- **TASK OBJECTIVE**
The answer should consist of every record, reproduced exactly.

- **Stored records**
######

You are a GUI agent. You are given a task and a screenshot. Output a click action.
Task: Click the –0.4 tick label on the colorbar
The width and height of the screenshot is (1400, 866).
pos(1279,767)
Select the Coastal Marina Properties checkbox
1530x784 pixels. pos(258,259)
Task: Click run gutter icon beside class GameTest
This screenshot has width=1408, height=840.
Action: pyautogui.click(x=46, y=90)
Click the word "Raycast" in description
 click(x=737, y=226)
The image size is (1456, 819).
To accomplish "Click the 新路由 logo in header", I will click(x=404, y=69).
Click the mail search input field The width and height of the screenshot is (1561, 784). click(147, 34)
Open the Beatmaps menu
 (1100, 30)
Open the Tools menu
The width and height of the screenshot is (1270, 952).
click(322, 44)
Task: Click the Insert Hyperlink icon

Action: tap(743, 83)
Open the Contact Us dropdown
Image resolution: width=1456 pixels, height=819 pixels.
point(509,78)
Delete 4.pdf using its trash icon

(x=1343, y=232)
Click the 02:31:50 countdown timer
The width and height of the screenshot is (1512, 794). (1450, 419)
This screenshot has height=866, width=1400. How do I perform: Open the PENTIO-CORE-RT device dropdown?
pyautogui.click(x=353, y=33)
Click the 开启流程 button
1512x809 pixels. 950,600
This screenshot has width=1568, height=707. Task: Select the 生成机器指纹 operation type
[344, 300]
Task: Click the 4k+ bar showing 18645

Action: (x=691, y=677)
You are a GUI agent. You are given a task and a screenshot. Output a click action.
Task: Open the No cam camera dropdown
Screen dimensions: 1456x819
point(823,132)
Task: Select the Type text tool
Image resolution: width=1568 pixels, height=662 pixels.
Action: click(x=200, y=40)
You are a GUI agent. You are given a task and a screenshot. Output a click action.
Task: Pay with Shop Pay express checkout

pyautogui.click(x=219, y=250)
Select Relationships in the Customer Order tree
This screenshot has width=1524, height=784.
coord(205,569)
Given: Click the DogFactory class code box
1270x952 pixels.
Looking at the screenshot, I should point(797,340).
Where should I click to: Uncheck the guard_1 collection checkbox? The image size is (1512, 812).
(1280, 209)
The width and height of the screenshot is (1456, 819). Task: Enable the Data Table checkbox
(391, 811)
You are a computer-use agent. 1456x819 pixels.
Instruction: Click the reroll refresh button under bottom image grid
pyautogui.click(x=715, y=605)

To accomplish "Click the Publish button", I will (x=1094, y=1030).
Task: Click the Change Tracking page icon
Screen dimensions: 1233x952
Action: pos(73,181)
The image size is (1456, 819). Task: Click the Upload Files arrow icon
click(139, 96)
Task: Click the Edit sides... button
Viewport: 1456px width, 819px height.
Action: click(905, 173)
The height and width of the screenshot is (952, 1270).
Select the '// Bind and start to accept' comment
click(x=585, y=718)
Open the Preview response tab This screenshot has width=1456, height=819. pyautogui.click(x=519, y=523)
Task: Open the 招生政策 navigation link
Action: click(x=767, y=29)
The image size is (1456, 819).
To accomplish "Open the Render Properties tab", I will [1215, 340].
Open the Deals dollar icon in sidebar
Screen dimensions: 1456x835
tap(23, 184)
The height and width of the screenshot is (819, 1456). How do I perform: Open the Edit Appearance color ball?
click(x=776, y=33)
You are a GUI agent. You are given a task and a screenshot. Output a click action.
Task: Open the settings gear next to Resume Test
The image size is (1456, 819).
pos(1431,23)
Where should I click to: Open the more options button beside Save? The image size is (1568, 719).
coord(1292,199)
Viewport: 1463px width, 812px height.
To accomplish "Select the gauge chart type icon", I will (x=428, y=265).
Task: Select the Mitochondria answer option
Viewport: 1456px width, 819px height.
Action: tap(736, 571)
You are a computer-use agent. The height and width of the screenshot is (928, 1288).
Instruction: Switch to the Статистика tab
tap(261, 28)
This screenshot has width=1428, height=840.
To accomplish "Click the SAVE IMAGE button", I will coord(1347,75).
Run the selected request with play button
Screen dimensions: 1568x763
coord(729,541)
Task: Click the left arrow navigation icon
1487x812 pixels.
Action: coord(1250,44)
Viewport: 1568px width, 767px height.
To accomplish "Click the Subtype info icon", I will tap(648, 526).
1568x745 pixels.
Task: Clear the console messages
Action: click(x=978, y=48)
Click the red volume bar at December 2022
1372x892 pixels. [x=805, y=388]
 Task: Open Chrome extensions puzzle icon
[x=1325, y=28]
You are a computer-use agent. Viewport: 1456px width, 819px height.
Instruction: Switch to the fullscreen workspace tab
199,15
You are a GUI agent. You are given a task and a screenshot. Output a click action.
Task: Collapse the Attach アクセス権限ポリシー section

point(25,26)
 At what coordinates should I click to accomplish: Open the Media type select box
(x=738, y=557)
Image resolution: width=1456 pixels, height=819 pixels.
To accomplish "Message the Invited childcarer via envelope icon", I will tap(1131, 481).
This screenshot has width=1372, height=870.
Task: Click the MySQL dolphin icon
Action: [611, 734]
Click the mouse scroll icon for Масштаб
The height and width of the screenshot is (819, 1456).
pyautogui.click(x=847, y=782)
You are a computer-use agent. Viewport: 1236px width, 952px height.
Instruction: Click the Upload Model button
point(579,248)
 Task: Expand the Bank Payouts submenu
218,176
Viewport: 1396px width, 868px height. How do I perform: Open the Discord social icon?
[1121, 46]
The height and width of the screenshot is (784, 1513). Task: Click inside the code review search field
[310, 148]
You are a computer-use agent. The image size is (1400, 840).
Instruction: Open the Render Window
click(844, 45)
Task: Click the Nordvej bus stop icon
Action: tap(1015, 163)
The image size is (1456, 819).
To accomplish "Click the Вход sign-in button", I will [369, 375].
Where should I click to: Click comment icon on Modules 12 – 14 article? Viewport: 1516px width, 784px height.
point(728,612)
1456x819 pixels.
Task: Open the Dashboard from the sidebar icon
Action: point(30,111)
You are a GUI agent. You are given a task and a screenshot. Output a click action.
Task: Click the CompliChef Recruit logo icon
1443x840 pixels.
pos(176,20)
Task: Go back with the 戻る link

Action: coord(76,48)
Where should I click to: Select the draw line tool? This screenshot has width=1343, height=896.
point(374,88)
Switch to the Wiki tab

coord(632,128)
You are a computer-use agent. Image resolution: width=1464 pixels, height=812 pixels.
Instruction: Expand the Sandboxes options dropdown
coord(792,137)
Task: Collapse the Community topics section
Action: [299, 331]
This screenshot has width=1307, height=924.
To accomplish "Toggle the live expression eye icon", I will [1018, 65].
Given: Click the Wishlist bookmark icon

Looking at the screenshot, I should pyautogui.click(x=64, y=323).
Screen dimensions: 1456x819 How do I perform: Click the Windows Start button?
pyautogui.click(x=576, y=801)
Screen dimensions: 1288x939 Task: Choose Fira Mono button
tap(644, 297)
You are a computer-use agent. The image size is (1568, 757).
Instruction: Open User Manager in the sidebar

######

- **EXERCISE ANSWER**
You are a GUI agent. You are given a task and a screenshot. Output a click action.
Task: Click the –0.4 tick label on the colorbar
The width and height of the screenshot is (1400, 866).
pos(1279,767)
Select the Coastal Marina Properties checkbox
1530x784 pixels. pos(258,259)
Task: Click run gutter icon beside class GameTest
This screenshot has width=1408, height=840.
Action: pyautogui.click(x=46, y=90)
Click the word "Raycast" in description
 click(x=737, y=226)
The image size is (1456, 819).
To accomplish "Click the 新路由 logo in header", I will click(x=404, y=69).
Click the mail search input field The width and height of the screenshot is (1561, 784). click(147, 34)
Open the Beatmaps menu
 (1100, 30)
Open the Tools menu
The width and height of the screenshot is (1270, 952).
click(322, 44)
Task: Click the Insert Hyperlink icon

Action: tap(743, 83)
Open the Contact Us dropdown
Image resolution: width=1456 pixels, height=819 pixels.
point(509,78)
Delete 4.pdf using its trash icon

(x=1343, y=232)
Click the 02:31:50 countdown timer
The width and height of the screenshot is (1512, 794). (1450, 419)
This screenshot has height=866, width=1400. How do I perform: Open the PENTIO-CORE-RT device dropdown?
pyautogui.click(x=353, y=33)
Click the 开启流程 button
1512x809 pixels. 950,600
This screenshot has width=1568, height=707. Task: Select the 生成机器指纹 operation type
[344, 300]
Task: Click the 4k+ bar showing 18645

Action: (x=691, y=677)
You are a GUI agent. You are given a task and a screenshot. Output a click action.
Task: Open the No cam camera dropdown
Screen dimensions: 1456x819
point(823,132)
Task: Select the Type text tool
Image resolution: width=1568 pixels, height=662 pixels.
Action: click(x=200, y=40)
You are a GUI agent. You are given a task and a screenshot. Output a click action.
Task: Pay with Shop Pay express checkout

pyautogui.click(x=219, y=250)
Select Relationships in the Customer Order tree
This screenshot has width=1524, height=784.
coord(205,569)
Given: Click the DogFactory class code box
1270x952 pixels.
Looking at the screenshot, I should point(797,340).
Where should I click to: Uncheck the guard_1 collection checkbox? The image size is (1512, 812).
(1280, 209)
The width and height of the screenshot is (1456, 819). Task: Enable the Data Table checkbox
(391, 811)
You are a computer-use agent. 1456x819 pixels.
Instruction: Click the reroll refresh button under bottom image grid
pyautogui.click(x=715, y=605)

To accomplish "Click the Publish button", I will (x=1094, y=1030).
Task: Click the Change Tracking page icon
Screen dimensions: 1233x952
Action: pos(73,181)
The image size is (1456, 819). Task: Click the Upload Files arrow icon
click(139, 96)
Task: Click the Edit sides... button
Viewport: 1456px width, 819px height.
Action: click(905, 173)
The height and width of the screenshot is (952, 1270).
Select the '// Bind and start to accept' comment
click(x=585, y=718)
Open the Preview response tab This screenshot has width=1456, height=819. pyautogui.click(x=519, y=523)
Task: Open the 招生政策 navigation link
Action: click(x=767, y=29)
The image size is (1456, 819).
To accomplish "Open the Render Properties tab", I will [1215, 340].
Open the Deals dollar icon in sidebar
Screen dimensions: 1456x835
tap(23, 184)
The height and width of the screenshot is (819, 1456). How do I perform: Open the Edit Appearance color ball?
click(x=776, y=33)
You are a GUI agent. You are given a task and a screenshot. Output a click action.
Task: Open the settings gear next to Resume Test
The image size is (1456, 819).
pos(1431,23)
Where should I click to: Open the more options button beside Save? The image size is (1568, 719).
coord(1292,199)
Viewport: 1463px width, 812px height.
To accomplish "Select the gauge chart type icon", I will (x=428, y=265).
Task: Select the Mitochondria answer option
Viewport: 1456px width, 819px height.
Action: tap(736, 571)
You are a computer-use agent. The height and width of the screenshot is (928, 1288).
Instruction: Switch to the Статистика tab
tap(261, 28)
This screenshot has width=1428, height=840.
To accomplish "Click the SAVE IMAGE button", I will coord(1347,75).
Run the selected request with play button
Screen dimensions: 1568x763
coord(729,541)
Task: Click the left arrow navigation icon
1487x812 pixels.
Action: coord(1250,44)
Viewport: 1568px width, 767px height.
To accomplish "Click the Subtype info icon", I will tap(648, 526).
1568x745 pixels.
Task: Clear the console messages
Action: click(x=978, y=48)
Click the red volume bar at December 2022
1372x892 pixels. [x=805, y=388]
 Task: Open Chrome extensions puzzle icon
[x=1325, y=28]
You are a computer-use agent. Viewport: 1456px width, 819px height.
Instruction: Switch to the fullscreen workspace tab
199,15
You are a GUI agent. You are given a task and a screenshot. Output a click action.
Task: Collapse the Attach アクセス権限ポリシー section

point(25,26)
 At what coordinates should I click to accomplish: Open the Media type select box
(x=738, y=557)
Image resolution: width=1456 pixels, height=819 pixels.
To accomplish "Message the Invited childcarer via envelope icon", I will tap(1131, 481).
This screenshot has width=1372, height=870.
Task: Click the MySQL dolphin icon
Action: [611, 734]
Click the mouse scroll icon for Масштаб
The height and width of the screenshot is (819, 1456).
pyautogui.click(x=847, y=782)
You are a computer-use agent. Viewport: 1236px width, 952px height.
Instruction: Click the Upload Model button
point(579,248)
 Task: Expand the Bank Payouts submenu
218,176
Viewport: 1396px width, 868px height. How do I perform: Open the Discord social icon?
[1121, 46]
The height and width of the screenshot is (784, 1513). Task: Click inside the code review search field
[310, 148]
You are a computer-use agent. The image size is (1400, 840).
Instruction: Open the Render Window
click(844, 45)
Task: Click the Nordvej bus stop icon
Action: tap(1015, 163)
The image size is (1456, 819).
To accomplish "Click the Вход sign-in button", I will [369, 375].
Where should I click to: Click comment icon on Modules 12 – 14 article? Viewport: 1516px width, 784px height.
point(728,612)
1456x819 pixels.
Task: Open the Dashboard from the sidebar icon
Action: point(30,111)
You are a GUI agent. You are given a task and a screenshot. Output a click action.
Task: Click the CompliChef Recruit logo icon
1443x840 pixels.
pos(176,20)
Task: Go back with the 戻る link

Action: coord(76,48)
Where should I click to: Select the draw line tool? This screenshot has width=1343, height=896.
point(374,88)
Switch to the Wiki tab

coord(632,128)
You are a computer-use agent. Image resolution: width=1464 pixels, height=812 pixels.
Instruction: Expand the Sandboxes options dropdown
coord(792,137)
Task: Collapse the Community topics section
Action: [299, 331]
This screenshot has width=1307, height=924.
To accomplish "Toggle the live expression eye icon", I will [1018, 65].
Given: Click the Wishlist bookmark icon

Looking at the screenshot, I should pyautogui.click(x=64, y=323).
Screen dimensions: 1456x819 How do I perform: Click the Windows Start button?
pyautogui.click(x=576, y=801)
Screen dimensions: 1288x939 Task: Choose Fira Mono button
tap(644, 297)
You are a computer-use agent. The image size is (1568, 757).
Instruction: Open User Manager in the sidebar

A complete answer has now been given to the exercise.